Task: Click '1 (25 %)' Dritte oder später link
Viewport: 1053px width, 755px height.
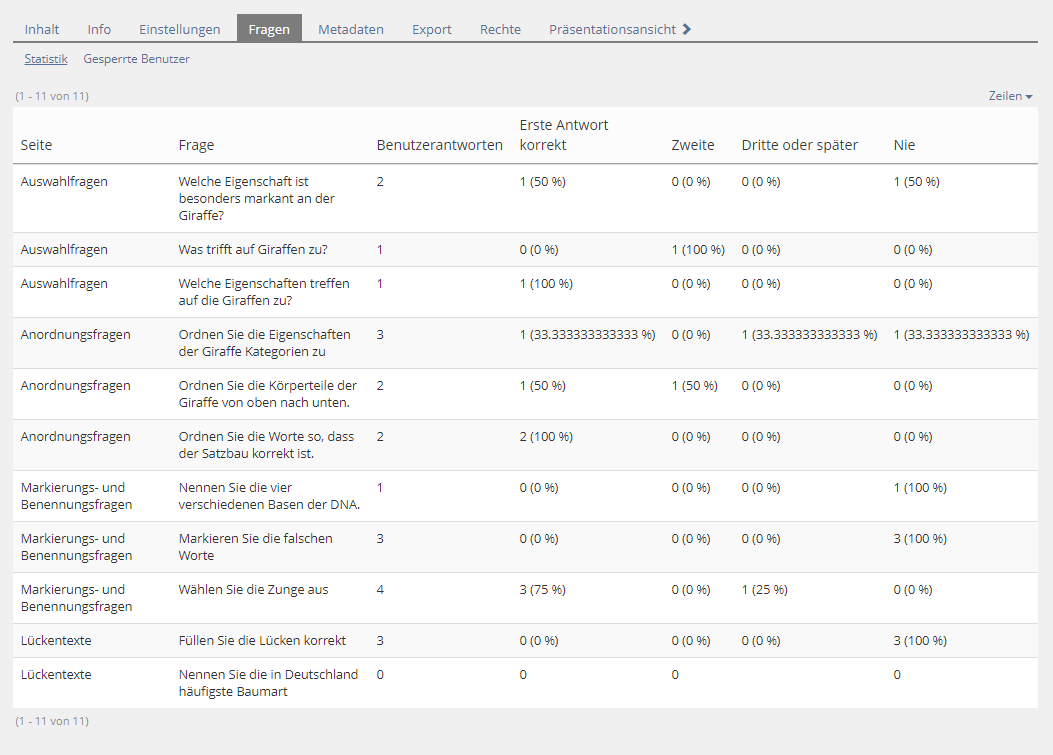Action: [x=763, y=589]
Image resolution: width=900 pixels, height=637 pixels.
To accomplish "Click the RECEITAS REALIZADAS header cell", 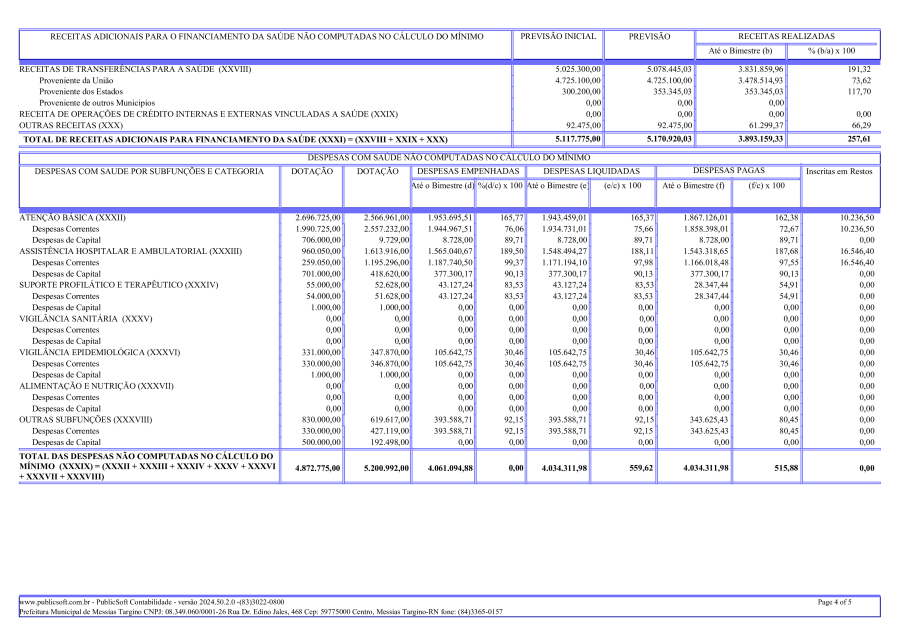I will (786, 36).
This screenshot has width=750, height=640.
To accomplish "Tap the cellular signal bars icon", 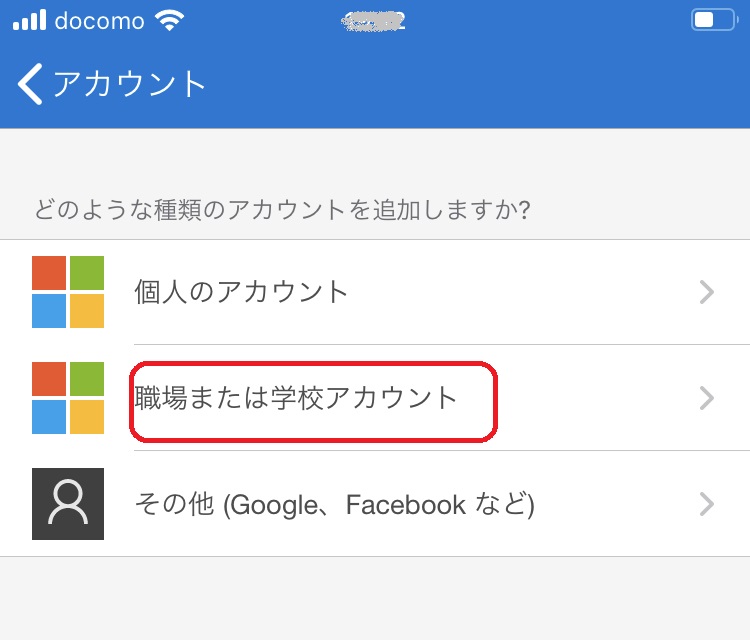I will click(30, 20).
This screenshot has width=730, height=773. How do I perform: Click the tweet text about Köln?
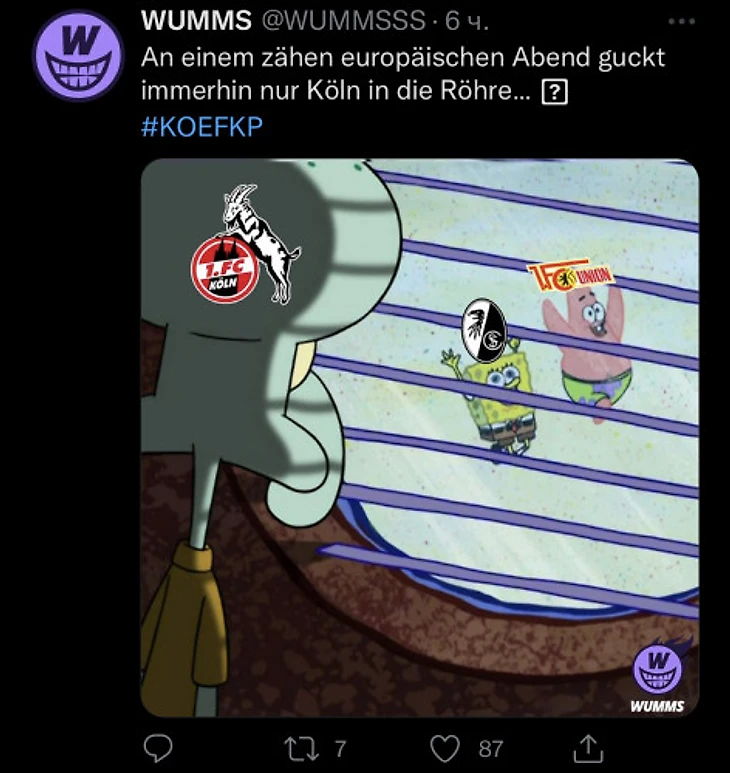[403, 74]
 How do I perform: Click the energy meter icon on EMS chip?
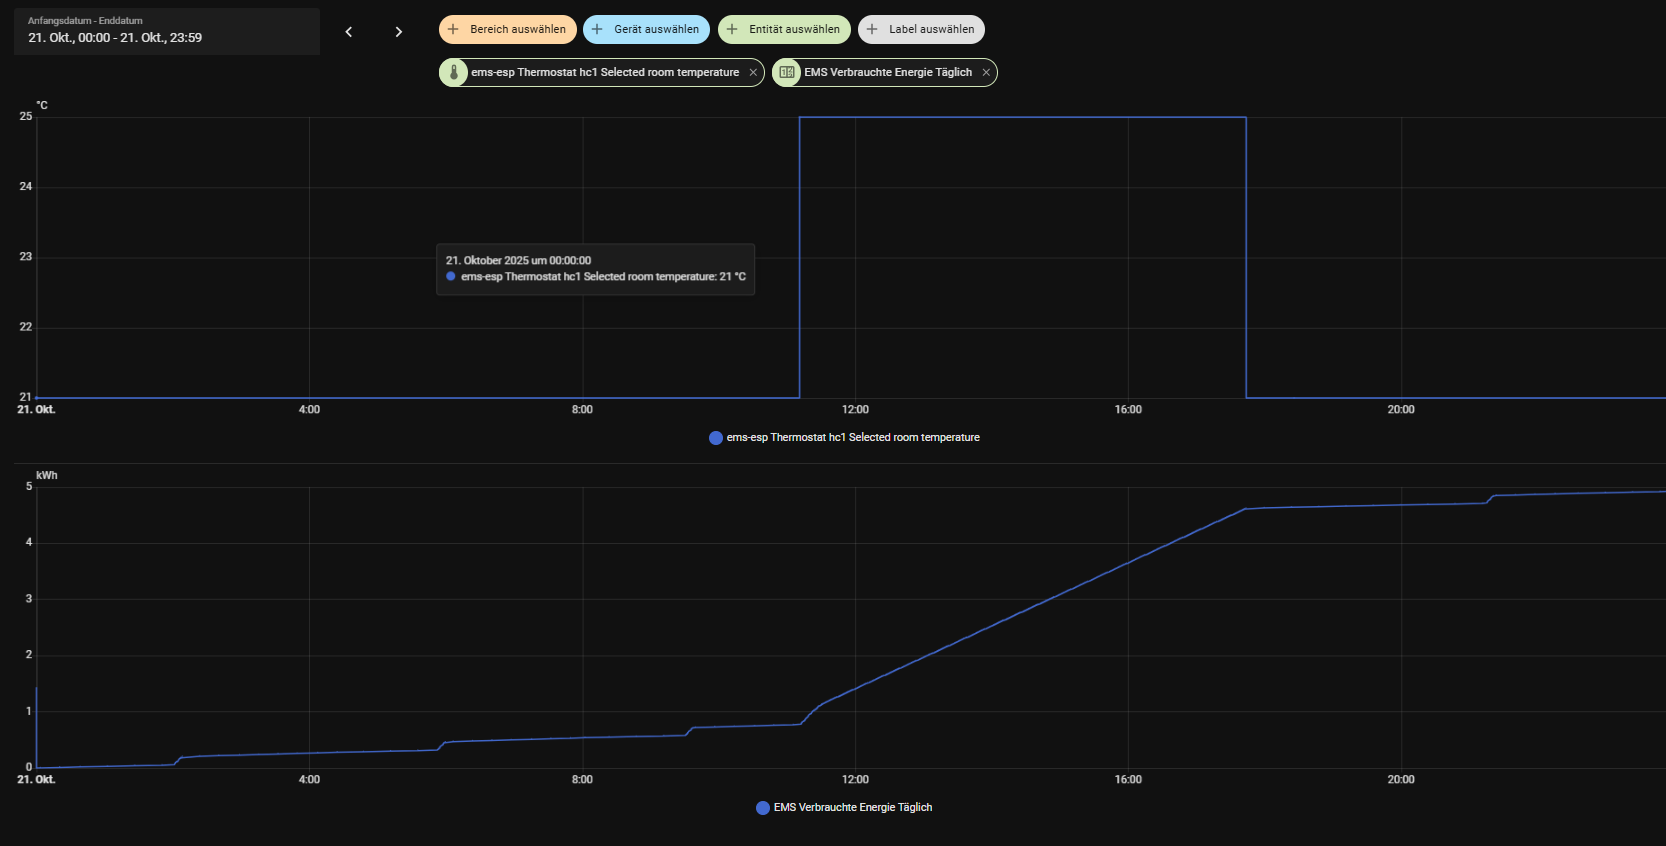(x=787, y=73)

+ + + + + + +

What is needed is an exact copy of the lines from the one with "This screenshot has width=730, height=773." through the end of the data above, both included, minus any pictures.

This screenshot has width=730, height=773. How do I perform: Click the tweet text about Köln?
[403, 74]
 How do I perform: Click the energy meter icon on EMS chip?
(x=787, y=73)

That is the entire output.